Keyboard and Screen chips – What’s new?

classic Classic list List threaded Threaded
1 message Options
Reply | Threaded
Open this post in threaded view
|

Keyboard and Screen chips – What’s new?

gs99
This is not a question, but observations made while making Memory.hdl.

Figure 5.5 “Keyboard interface” is on page 90. What’s new about this chip?
I’m pretty sure it’s the first chip we’ve used with no Input.

Figure 5.7 “Data memory” shows a Keyboard on the right side, with a cable pointing left to “Keyboard memory map”.
 (If I was drawing this picture, I’d put the keyboard on the left side, where other Input appears. The default position of Input is on the left side, as seen in chip diagrams in prior chapters. In Logisim, this default position is called “Facing East”; you can change it to other - W, N, or S.)
 
So then, how can we understand this chip with no “input”?

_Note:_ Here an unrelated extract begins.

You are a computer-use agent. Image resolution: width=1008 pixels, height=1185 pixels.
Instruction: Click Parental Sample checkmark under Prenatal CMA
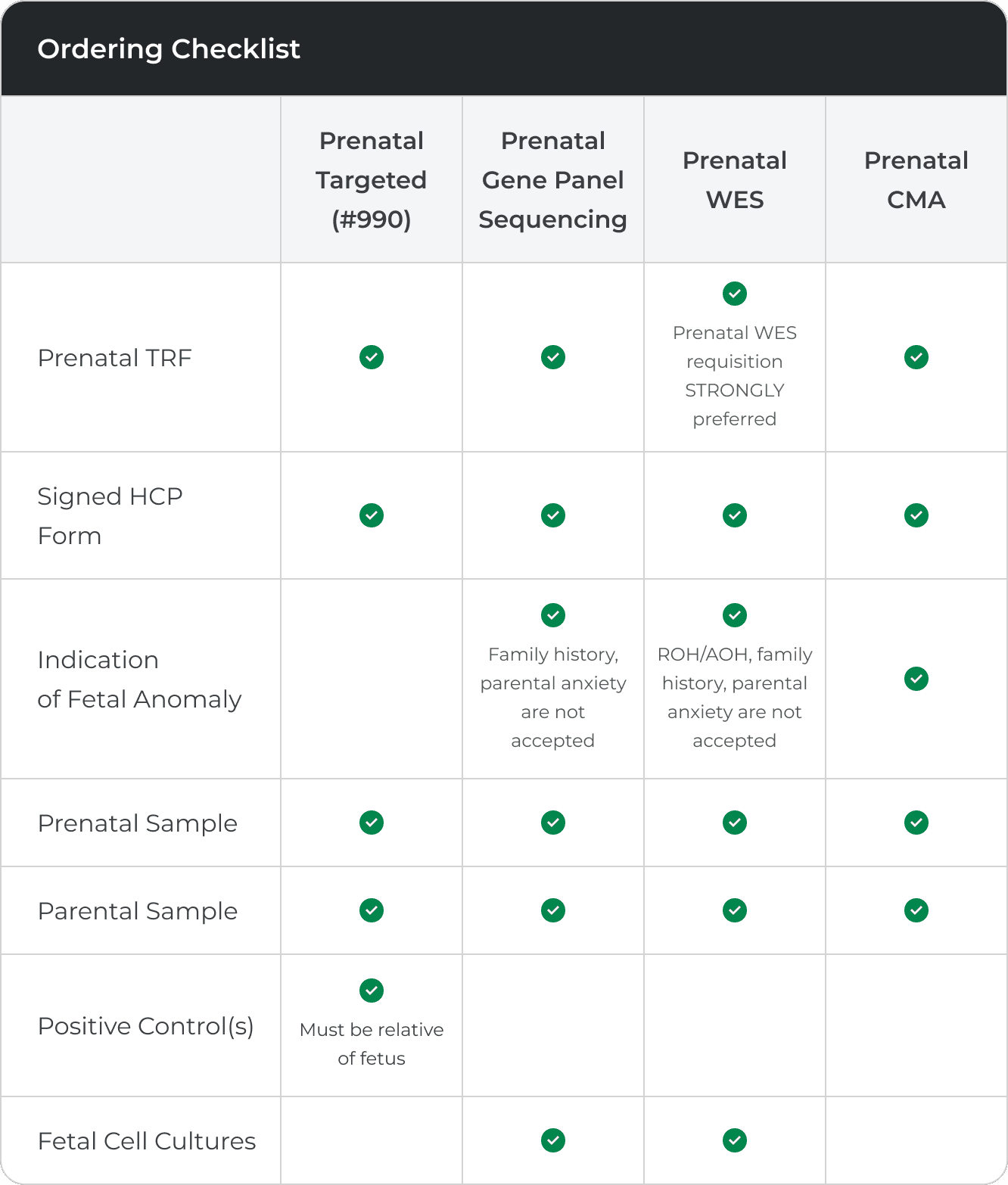point(916,910)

Page 71 explains: “The Hack computer interfaces with the physical keyboard… Whenever a key is pressed on the physical keyboard, its 16-bit ASCII code appears in RAM[24576].”

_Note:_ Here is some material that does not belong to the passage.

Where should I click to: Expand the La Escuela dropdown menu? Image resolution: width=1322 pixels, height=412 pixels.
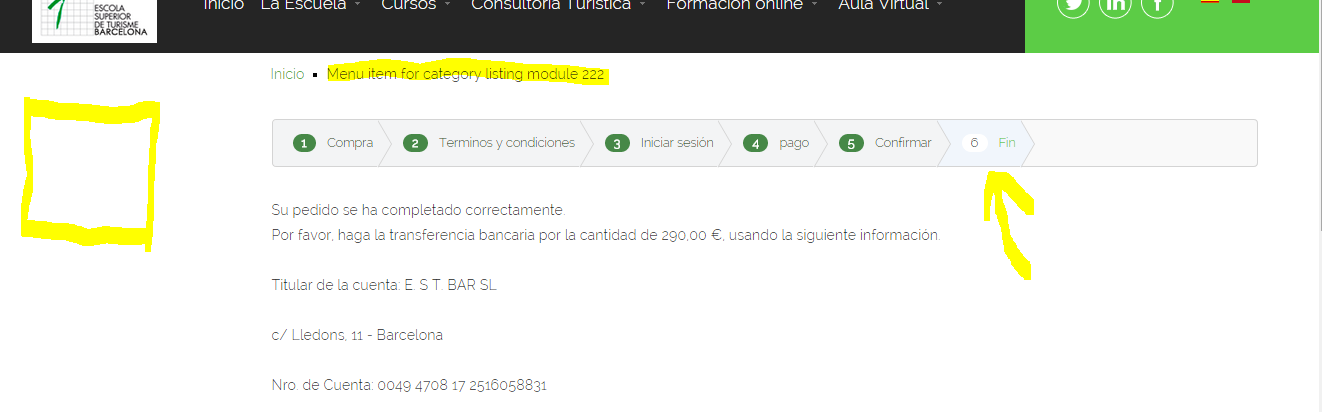[310, 6]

So although the chip specification has no “Input”, it really does have input. Imagine invisible wires from the chip, connected to your physical keyboard. When a key is pressed, its ASCII code is automatically input into the chip. This arrangement has been provided as a “black box” for us.  

All we need to do is connect the Keyboard “out” to something else in the Memory chip.

When you run the Memory.tst script, you must select the “Screen” option. When you do this, the Keyboard icon appears. Although a larger window could appear in which you could mouse-select a key from a simulated keyboard, clicking the icon enables something better – a connection from the actual keyboard into our chip!

 And in chapter 4, we learned how to access that input:
@KBD   // 24576
D=M

An observation about Screen chip. If you run these lines in CPU Emulator:
@20431
M=-1
@20559
M=-1
You see two things that happen:
/1. RAM display shows the value “-1”.
/2. Screen shows the two horizontal lines (16 binary 1s) seen in Memory.tst.
Therefore, there are additional “invisible wires” that enable Screen chip “out” to affect the computer screen.  

So we’re borrowing actual hardware of our computer to build another computer!